**Set task:** From the listing below, reproduce verbatim every line, starting with the line that contains "Screen dimensions: 600x450" and ending with the line that contains "Action: 1094,59".

## Begin Listed entries

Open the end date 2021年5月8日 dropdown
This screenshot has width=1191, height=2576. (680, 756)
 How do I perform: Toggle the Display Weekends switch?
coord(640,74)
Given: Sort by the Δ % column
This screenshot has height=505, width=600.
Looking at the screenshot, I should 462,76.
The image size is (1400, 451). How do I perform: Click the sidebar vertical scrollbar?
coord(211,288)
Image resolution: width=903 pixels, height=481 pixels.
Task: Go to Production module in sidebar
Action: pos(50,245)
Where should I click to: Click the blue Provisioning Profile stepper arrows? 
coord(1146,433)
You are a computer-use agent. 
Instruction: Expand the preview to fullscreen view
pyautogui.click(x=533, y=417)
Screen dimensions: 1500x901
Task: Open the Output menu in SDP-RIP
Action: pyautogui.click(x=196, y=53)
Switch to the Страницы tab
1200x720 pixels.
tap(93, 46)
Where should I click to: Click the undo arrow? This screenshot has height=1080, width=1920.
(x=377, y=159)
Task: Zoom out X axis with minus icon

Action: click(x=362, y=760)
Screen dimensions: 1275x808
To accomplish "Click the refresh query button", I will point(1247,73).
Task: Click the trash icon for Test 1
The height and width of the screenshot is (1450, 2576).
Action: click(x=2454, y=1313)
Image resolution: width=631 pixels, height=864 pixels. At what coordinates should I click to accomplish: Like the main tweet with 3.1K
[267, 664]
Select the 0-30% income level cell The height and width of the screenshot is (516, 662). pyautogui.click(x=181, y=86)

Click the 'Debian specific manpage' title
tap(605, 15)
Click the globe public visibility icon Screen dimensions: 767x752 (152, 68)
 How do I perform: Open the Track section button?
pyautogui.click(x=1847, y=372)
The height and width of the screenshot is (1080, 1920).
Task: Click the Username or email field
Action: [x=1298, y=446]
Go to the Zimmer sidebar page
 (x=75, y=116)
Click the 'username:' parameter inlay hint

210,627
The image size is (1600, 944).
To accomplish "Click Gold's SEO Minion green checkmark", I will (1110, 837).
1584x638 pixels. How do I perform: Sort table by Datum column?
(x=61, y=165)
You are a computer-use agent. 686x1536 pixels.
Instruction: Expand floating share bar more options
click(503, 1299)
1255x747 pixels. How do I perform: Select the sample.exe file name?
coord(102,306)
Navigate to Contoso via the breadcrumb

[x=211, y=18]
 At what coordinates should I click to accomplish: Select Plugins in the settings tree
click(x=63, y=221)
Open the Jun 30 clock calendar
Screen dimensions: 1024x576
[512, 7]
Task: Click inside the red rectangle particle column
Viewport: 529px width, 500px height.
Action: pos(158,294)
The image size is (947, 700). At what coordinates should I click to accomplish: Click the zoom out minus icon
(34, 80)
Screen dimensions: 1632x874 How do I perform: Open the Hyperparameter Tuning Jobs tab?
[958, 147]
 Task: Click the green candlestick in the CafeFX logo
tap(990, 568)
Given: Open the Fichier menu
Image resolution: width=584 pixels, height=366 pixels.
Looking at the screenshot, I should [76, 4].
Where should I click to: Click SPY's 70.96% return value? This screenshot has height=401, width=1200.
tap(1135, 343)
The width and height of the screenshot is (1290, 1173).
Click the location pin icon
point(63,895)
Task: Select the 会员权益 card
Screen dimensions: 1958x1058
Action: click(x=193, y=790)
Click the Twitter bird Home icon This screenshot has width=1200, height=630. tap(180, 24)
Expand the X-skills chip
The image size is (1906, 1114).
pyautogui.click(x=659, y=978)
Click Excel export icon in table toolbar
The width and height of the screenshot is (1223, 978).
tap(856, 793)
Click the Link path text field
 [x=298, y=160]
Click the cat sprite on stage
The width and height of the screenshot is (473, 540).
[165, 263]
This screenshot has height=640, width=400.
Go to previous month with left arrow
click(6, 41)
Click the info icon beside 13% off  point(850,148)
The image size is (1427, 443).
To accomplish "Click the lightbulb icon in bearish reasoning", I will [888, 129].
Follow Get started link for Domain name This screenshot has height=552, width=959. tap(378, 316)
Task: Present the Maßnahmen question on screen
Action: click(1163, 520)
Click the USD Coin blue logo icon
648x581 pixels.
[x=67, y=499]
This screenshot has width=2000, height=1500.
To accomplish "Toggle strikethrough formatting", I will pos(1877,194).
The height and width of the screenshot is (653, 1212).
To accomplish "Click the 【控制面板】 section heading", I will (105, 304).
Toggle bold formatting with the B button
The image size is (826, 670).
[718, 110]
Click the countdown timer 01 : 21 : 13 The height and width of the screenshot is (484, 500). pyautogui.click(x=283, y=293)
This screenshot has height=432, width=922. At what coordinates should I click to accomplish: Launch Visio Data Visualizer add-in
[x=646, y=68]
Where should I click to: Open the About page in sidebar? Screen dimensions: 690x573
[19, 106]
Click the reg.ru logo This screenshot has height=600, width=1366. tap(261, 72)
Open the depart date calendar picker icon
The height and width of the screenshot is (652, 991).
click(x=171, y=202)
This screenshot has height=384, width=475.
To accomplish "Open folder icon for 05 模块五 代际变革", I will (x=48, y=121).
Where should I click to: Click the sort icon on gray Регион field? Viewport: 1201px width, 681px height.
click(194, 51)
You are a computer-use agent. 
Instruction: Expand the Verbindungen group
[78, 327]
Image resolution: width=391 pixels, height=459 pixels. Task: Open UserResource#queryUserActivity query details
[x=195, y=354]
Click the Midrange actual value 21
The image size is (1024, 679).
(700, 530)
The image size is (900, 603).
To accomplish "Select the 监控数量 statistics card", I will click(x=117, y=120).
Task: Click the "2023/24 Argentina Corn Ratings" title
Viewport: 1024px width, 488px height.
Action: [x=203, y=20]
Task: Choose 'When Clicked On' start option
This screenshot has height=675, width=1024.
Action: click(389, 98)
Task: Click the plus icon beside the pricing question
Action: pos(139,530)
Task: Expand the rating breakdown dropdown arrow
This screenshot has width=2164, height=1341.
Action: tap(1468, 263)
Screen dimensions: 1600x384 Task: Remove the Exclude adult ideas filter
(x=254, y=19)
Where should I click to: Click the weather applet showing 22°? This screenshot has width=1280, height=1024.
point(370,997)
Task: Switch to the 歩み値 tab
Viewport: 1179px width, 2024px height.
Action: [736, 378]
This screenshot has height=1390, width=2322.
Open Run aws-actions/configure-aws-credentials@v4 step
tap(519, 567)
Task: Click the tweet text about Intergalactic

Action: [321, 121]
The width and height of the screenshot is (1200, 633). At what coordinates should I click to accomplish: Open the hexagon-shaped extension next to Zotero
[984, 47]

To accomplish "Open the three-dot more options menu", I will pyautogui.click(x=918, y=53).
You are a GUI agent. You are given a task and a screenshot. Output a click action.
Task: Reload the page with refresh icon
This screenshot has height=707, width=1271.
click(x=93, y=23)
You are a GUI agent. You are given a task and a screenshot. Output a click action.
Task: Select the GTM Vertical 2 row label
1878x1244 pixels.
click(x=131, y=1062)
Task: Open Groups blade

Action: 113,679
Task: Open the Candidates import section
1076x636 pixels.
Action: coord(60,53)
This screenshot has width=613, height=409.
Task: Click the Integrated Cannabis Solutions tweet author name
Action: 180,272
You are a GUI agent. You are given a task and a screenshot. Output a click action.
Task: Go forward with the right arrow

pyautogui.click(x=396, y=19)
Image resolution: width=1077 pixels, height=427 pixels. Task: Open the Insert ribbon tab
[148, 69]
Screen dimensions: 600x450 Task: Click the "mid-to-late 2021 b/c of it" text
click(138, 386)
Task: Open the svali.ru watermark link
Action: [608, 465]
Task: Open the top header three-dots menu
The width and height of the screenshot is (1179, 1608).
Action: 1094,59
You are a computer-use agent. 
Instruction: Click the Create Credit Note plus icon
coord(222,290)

## End Listed entries

**Result for this exercise:**
Screen dimensions: 600x450 Task: Click the "mid-to-late 2021 b/c of it" text
click(138, 386)
Task: Open the svali.ru watermark link
Action: [608, 465]
Task: Open the top header three-dots menu
The width and height of the screenshot is (1179, 1608).
Action: 1094,59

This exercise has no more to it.